Thanks for the excellent work! I can actually see some use cases for this in one of my side project. :-)
Branch off, do some queries, inserts/updates and then merge back in
Basically, git-sqlite already supports merges (see link above)
However I need a production ready solution.
There is also:
But the project does not seem mature enough.
Do you know if there is any way to achieve this with an aim for production? What would be the best way/stack to get this result with current available tools?
This also explains why merging is not included (it is simply not needed for this application).
I did an SQL-on-blockchain a while ago  and ran into this problem as well. I solved it by not committing the last N transactions, and re-executing them for each read query in a transaction. This obviously is not a very efficient solution (and still runs the risk of having to re-execute the whole chain of queries in case a chain split occurs further than N blocks before the current head).
In my implementation, the default is to take the records
from the "other" branch because you want 'devel' in 'master' not the other way around. Not sure I am clear. LMK.
Yes, LMDB is proved to be safe. It is used in many apps and even other DB implementations, including Monero.
What I have not tested is SQLite with WAL (Write-Ahead Log). In this case it may be faster than the default journal mode.
Is it possible to see a history of a column, table, schema, etc? Is it possible to tag a certain point in time?
It would be liberating for many schema designs that we could just change stuff and be sure that the database knew what was changed and when with the ability to roll changes back.

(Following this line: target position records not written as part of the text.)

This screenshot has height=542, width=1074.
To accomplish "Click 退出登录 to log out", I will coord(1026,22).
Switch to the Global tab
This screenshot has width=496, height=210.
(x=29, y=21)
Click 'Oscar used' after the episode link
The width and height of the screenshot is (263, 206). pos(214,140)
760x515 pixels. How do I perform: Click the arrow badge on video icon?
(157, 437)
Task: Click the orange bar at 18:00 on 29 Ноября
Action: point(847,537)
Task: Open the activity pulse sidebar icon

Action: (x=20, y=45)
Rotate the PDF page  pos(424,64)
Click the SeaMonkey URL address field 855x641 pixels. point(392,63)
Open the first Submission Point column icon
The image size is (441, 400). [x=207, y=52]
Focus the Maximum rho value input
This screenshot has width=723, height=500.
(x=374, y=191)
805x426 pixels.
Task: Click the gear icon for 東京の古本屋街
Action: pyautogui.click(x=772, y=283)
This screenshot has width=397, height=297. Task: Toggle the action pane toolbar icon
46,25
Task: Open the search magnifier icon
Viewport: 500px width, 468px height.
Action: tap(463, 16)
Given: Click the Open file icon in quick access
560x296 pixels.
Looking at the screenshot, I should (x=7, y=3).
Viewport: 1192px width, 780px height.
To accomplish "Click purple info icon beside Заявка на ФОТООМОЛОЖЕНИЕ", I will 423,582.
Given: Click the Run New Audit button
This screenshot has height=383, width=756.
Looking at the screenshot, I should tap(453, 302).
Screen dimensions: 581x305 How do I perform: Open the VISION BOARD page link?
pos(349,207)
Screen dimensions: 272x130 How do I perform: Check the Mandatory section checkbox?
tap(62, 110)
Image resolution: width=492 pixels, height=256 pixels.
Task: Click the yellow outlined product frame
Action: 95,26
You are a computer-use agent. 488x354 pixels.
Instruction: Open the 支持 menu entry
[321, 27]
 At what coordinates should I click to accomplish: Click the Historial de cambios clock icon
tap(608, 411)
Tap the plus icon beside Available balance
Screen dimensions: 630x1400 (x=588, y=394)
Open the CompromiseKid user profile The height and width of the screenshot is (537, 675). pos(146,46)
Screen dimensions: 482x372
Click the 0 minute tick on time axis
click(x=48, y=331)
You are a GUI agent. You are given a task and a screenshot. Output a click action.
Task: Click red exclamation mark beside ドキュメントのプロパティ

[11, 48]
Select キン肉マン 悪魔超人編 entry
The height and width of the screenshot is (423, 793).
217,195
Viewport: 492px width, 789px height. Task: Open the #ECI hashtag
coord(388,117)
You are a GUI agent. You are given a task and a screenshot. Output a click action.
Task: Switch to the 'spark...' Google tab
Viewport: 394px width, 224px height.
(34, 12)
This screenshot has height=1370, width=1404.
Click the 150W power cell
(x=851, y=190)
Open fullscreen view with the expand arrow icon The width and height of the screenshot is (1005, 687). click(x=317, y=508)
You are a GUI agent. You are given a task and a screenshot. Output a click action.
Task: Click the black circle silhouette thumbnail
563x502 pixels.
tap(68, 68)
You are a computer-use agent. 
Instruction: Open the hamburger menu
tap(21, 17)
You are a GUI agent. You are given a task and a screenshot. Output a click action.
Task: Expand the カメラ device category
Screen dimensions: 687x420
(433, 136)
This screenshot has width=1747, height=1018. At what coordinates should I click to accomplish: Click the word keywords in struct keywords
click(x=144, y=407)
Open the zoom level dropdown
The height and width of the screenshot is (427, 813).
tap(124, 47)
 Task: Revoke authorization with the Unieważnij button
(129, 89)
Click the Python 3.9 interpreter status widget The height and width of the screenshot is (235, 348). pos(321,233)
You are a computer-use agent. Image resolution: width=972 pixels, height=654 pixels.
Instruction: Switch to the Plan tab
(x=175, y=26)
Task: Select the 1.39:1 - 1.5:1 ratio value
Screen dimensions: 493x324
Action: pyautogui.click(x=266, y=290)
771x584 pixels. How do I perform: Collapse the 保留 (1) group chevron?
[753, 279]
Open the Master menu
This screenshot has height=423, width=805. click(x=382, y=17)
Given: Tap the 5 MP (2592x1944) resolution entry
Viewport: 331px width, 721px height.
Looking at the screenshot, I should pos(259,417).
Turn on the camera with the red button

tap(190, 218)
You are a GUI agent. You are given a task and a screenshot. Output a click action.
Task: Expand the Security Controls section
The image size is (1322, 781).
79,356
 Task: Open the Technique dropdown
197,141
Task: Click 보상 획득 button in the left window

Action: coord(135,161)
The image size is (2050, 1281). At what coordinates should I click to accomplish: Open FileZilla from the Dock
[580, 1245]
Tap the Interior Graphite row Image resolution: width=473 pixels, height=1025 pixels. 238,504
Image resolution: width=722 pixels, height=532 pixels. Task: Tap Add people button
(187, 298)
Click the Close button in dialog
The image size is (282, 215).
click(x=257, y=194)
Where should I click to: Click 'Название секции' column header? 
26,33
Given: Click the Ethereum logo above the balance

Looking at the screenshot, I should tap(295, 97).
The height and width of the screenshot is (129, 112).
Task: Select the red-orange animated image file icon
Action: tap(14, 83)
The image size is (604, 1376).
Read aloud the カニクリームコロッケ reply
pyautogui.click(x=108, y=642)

In LiteTree the database pages are stored on LMDB instead of writing them to the WAL.
LiteTree has MVCC, that comes from LMDB and SQLite's WAL. It can have many readers and one writer at the same time.
It seems like you do not rely on range queries at all.
Memory-mapped file database with zero-copy on reads, just returning the pointer to the data on memory. LMDB is awesome!
Noms doesn't have the appeal of SQL, but it is versioned and forkable and strongly typed data.
Or this could be used as some elementary partitioning logic where each branch is effectively a partition.
Why are you doing it like that? Does it lead to some limitation of some sort? Like making merge very costly?
It leads to an easier implementation and robustness, as the main data processing is done by SQLite and LMDB. LiteTree is something like a glue, and the code is simple. What leads to better maintainability.